Saw this tweet this fine morning:

Regression & Causation in Econometrics Textbooks – Dave Giles http://t.co/RaenETSW

— Mark Thoma (@MarkThoma) December 6, 2012

and downloaded the paper at the landing site, co-authored by Judea Pearl, he of *Causality* fame (a recommended book). Pearl and a co-author (grad student?) took six economics books from the shelves and pondered what those books said about causality. In the non-headline of the week, they discovered the books don’t agree about what regression and structural equations mean regarding causality. And so they wrote that paper (who said there were too many papers?).

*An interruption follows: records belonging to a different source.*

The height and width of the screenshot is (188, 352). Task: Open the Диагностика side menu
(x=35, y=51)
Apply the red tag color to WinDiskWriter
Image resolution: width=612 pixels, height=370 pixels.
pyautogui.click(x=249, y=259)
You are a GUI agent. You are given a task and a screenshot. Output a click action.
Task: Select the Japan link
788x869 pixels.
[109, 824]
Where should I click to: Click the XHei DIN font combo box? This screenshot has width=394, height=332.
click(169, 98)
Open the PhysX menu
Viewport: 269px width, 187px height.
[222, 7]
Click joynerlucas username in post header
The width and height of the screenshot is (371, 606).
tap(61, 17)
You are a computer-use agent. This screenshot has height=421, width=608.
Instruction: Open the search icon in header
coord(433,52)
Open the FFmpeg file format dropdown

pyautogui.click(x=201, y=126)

I blame us statisticians for the enormous misunderstanding of this topic. We teach this subject badly; too much focus on the math and not nearly enough on the interpretation. Here’s what Chen and Pearl open with:

Assuming that the relationship between the variables is linear, the structural equation is written Y = βX + ε. Additionally, if X is statistically independent of , often called exogeneity, linear regression can be used to estimate the value of β, the “effect coefficient”…

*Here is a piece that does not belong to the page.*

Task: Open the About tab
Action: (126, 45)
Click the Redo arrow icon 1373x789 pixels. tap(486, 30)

If the assumptions underlying the model are correct, the model is capable of answering all causally related queries, including questions of prospective and introspective counterfactuals.

Ignore the jargon if you don’t know it; it’s not important for us. Key is the “structural equation model” (SEM), also called a linear regression (they expand the simple to the matrix form, which doesn’t change what follows one whit). Here’s the equation again: Y = βX + ε, where Y is the thing we want to know about (“dependent” variable, outcome, etc.) and X is a thing thought to be associated with Y (“independent variable”, “regressor”, the “data”, etc.).

First thing to notice: **this equation is wrong**. Yes, and in a sad way, too. Oh, sure, it’s right in the sense that it’s shorthand for the proper equation, and math is filled with shorthand notations. Problem is, people who use this equation quickly forget it is shorthand and start thinking it’s the whole thing. And that’s when people become confused about causality and everything else.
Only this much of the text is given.